Repository files navigation

bv

A uv-style tool manager for bioinformatics.

bv installs bioinformatics tools as containers, pins them to exact digests in a lockfile, and makes any analysis environment reproducible with a single bv sync. Works with Docker on laptops and Apptainer/Singularity on HPC clusters; the same manifest, the same lockfile, either backend.

bv add blast hmmer mmseqs2      # resolve from registry, pull images
bv run blastn -version          # call any binary by name directly
bv exec snakemake --cores 4     # run scripts with all tools on PATH
bv sync                         # reproduce the exact environment anywhere

Quickstart

Requires Docker or Apptainer/Singularity and git.
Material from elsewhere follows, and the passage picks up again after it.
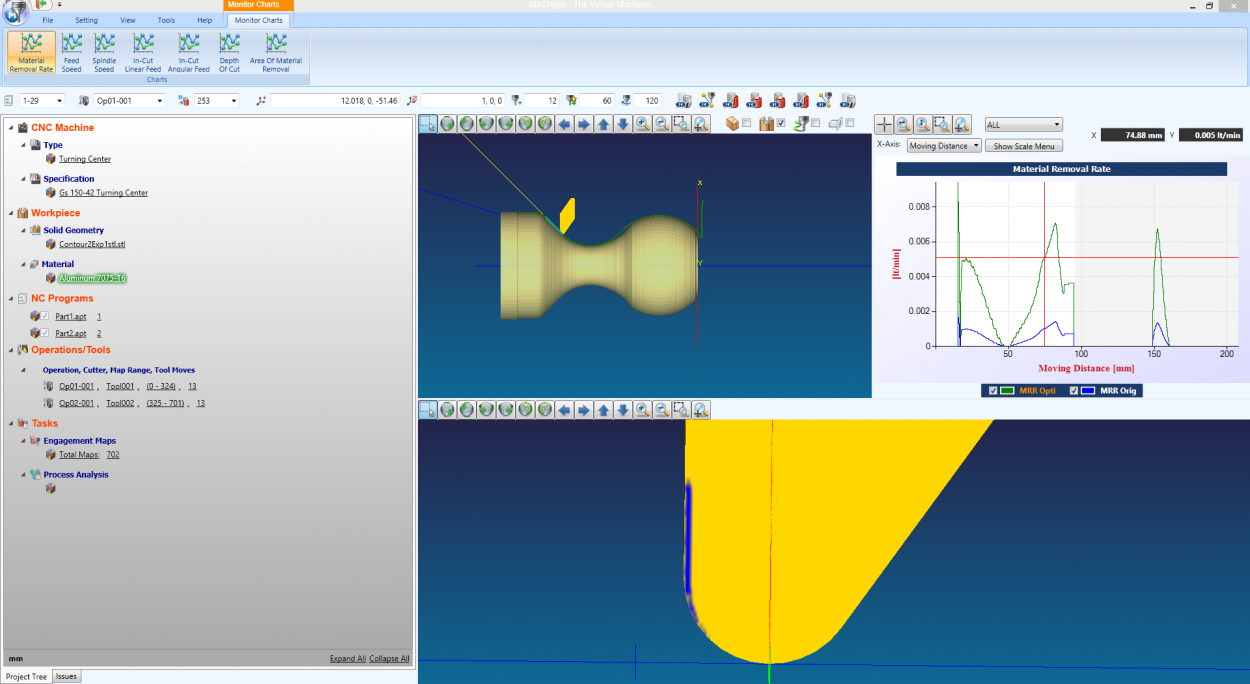Click the Show Scale Menu button
This screenshot has height=684, width=1250.
point(1024,145)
No other dependencies.

Install

curl -fsSL https://raw.githubusercontent.com/mlberkeley/bv/main/install.sh | sh

Or with Cargo:

cargo install biov

Five commands to a reproducible analysis

bv doctor                    # check environment and available runtimes

bv add blast hmmer           # pull tools, write bv.toml and bv.lock

bv run blastn -version       # call binaries directly by name
bv run hmmbuild -h

bv list                      # show installed tools with tier and digest

bv sync                      # on any other machine: reproduce exactly

Example: homology search pipeline (two tools)

bv run mounts your current directory as /workspace inside the container.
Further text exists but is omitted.